Since we moved into our current home nearly three years ago, I’ve been a fairly disciplined purger, going through our belongings and giving away what we no longer need or use. Sterling’s observation of stuff inspires me further:
[O]bjects can damage you personally. The hours you waste stumbling over your piled debris, picking, washing, storing, re-storing, those are hours and spaces that you will never get back in a mortal lifetime. Basically, you have to curate these goods: heat them, cool them, protect them from humidity and vermin. Every moment you devote to them is lost to your children, your friends, your society, yourself.
It’s not bad to own fine things that you like. What you need are things that you GENUINELY like. Things that you cherish, that enhance your existence in the world. The rest is dross.
Do not “economize.” Please. That is not the point.
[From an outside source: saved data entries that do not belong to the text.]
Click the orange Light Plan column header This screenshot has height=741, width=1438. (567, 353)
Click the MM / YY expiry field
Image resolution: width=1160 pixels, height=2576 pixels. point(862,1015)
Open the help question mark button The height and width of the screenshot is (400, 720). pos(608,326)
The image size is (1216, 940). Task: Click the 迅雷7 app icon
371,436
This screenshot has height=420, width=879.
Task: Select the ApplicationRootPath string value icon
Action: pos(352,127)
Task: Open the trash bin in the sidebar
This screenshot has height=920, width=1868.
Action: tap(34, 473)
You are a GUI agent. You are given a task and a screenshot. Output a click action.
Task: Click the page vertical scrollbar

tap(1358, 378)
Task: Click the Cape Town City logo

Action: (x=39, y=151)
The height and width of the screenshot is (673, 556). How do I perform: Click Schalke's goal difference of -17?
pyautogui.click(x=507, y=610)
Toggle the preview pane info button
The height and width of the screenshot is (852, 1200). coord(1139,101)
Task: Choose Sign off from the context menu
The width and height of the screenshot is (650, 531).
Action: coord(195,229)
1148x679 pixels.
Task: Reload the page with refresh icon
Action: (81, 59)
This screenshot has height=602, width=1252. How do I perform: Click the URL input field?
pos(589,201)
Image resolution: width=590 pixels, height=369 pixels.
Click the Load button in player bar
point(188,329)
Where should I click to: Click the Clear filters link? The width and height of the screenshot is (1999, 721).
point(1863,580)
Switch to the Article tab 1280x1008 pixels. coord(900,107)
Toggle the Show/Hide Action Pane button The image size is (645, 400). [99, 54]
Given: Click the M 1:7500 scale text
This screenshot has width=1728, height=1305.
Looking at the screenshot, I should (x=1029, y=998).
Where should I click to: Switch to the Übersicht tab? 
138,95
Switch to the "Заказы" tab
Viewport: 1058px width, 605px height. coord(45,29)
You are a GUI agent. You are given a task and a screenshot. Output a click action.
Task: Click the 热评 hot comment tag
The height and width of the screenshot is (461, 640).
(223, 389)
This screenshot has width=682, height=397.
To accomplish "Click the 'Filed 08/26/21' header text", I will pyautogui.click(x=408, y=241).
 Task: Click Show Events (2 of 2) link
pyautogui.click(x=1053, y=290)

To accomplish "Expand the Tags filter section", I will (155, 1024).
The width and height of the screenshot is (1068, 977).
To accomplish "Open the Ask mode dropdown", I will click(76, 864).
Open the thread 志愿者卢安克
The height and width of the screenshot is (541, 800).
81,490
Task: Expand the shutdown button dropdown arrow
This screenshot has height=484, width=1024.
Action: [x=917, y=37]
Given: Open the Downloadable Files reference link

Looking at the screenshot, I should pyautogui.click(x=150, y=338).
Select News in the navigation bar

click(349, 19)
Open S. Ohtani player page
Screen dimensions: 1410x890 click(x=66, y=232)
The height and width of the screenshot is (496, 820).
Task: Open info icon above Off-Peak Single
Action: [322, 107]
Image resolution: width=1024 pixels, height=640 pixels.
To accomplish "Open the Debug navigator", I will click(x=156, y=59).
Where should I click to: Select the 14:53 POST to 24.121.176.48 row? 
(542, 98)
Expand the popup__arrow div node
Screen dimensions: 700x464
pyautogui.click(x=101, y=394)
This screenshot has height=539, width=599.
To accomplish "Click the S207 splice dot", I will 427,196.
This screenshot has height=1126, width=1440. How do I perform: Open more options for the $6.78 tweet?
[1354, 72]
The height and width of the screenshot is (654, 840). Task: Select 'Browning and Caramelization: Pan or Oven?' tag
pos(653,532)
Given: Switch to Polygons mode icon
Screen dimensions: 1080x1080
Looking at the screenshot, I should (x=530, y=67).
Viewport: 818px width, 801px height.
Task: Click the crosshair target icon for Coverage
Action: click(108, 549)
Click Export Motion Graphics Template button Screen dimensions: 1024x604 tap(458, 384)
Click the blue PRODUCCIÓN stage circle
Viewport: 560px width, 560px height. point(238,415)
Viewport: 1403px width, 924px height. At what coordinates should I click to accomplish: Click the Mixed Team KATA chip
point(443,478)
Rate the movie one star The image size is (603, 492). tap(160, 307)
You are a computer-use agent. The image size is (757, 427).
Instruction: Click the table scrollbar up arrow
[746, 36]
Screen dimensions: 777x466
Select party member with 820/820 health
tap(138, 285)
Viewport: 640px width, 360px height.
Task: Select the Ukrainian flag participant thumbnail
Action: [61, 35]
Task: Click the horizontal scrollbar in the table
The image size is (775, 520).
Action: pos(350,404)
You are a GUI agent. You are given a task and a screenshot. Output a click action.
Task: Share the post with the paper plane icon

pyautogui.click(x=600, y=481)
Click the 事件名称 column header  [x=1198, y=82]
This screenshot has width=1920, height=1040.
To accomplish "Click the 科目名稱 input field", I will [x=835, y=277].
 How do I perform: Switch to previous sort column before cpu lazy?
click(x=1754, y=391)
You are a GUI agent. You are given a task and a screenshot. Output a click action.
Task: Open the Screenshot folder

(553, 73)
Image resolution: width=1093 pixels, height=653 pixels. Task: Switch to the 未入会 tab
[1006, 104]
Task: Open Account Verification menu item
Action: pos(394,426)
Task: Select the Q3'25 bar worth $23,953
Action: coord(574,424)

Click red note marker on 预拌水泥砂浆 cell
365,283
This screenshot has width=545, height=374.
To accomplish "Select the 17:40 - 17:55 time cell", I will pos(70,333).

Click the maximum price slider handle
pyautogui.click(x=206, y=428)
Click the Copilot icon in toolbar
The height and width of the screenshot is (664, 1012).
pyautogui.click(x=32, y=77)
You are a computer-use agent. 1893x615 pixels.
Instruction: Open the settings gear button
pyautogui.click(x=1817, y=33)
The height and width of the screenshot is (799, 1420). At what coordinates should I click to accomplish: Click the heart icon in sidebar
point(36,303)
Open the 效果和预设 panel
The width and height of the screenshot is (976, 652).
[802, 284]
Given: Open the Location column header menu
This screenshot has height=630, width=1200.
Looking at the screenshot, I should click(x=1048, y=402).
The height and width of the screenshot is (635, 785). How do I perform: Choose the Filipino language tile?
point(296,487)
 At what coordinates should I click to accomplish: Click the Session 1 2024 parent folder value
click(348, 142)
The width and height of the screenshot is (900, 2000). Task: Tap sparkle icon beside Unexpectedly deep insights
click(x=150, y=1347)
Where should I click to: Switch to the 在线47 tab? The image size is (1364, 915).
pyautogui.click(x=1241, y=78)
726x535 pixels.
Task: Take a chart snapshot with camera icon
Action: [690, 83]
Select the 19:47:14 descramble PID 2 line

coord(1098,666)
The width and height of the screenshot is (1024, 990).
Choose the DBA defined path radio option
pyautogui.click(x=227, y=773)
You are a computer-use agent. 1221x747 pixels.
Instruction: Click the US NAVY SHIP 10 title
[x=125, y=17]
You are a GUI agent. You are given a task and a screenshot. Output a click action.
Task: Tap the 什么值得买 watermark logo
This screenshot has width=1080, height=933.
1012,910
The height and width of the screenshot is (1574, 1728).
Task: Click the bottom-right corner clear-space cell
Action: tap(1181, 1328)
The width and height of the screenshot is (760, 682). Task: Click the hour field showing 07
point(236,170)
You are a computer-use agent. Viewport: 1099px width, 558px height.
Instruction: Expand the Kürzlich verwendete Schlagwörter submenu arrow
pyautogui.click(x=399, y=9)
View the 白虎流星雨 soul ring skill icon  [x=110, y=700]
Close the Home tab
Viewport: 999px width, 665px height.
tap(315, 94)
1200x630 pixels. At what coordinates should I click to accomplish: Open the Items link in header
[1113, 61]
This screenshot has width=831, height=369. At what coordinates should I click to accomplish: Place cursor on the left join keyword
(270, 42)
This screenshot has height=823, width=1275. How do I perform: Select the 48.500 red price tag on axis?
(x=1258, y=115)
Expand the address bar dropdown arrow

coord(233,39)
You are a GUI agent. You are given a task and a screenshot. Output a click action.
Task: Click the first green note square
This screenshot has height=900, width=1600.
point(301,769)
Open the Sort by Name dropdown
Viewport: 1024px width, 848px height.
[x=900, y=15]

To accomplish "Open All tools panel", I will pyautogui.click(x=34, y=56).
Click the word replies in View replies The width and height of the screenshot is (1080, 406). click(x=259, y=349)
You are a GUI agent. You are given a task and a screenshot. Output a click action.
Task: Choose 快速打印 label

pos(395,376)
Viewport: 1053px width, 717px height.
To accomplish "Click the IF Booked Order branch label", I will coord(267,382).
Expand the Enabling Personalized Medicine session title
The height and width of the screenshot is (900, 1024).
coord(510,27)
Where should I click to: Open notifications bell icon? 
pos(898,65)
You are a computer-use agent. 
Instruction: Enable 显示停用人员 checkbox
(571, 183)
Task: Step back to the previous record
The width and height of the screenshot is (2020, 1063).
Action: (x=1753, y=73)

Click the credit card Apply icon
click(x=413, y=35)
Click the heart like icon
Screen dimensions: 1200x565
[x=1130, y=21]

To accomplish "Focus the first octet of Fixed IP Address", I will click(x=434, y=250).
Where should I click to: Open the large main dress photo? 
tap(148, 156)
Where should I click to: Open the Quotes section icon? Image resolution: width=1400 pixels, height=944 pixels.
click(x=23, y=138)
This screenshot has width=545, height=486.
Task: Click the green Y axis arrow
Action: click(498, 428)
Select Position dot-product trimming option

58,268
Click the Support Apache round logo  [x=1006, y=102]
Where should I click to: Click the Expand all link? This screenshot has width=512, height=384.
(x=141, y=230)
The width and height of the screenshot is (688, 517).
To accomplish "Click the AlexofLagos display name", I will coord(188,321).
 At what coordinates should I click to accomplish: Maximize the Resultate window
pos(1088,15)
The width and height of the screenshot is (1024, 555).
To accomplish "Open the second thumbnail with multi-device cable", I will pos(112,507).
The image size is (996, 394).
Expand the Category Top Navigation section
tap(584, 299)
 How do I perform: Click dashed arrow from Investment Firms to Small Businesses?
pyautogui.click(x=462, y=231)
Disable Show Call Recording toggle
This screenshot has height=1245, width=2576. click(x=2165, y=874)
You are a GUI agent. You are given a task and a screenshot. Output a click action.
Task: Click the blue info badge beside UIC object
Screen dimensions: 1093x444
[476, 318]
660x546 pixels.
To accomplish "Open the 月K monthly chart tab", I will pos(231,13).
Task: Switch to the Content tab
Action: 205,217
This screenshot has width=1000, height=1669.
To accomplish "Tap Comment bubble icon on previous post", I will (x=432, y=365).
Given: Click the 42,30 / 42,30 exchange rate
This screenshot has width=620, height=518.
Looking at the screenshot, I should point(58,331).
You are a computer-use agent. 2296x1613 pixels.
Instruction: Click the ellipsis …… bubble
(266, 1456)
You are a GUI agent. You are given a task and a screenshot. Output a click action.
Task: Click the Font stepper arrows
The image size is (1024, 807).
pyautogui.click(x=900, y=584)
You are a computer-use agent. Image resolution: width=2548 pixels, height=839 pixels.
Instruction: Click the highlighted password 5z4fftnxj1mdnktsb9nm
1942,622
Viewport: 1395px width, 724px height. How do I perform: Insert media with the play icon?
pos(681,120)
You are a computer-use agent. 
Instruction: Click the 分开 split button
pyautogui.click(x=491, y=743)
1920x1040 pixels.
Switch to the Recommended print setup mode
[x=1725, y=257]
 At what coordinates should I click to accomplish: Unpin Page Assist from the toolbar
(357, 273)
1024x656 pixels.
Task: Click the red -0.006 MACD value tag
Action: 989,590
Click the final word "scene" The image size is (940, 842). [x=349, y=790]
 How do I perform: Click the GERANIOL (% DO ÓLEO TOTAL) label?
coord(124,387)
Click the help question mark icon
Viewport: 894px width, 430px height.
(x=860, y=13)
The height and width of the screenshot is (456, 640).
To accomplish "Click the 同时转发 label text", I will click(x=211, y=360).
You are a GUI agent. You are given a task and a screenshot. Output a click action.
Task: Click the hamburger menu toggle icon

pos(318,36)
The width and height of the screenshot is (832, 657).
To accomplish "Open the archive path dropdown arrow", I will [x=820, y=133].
The economy is clearly insane…So “economization” is not your friend. Cheapness can be value-less. Voluntary simplicity is, furthermore, boring. Less can become too much work.
I’m sensing a process of curating my goods lies somewhere in this project. The challenge is keeping stuff I genuinely like and use while acknowledging the fear of needing something unbuyable in the future. How to balance a kind of “hoarding so I can make do” — I kept three sweaters I don’t wear, rather than donate, because I think I may patch/mend/craft with them — with the probable reality that I still have enough.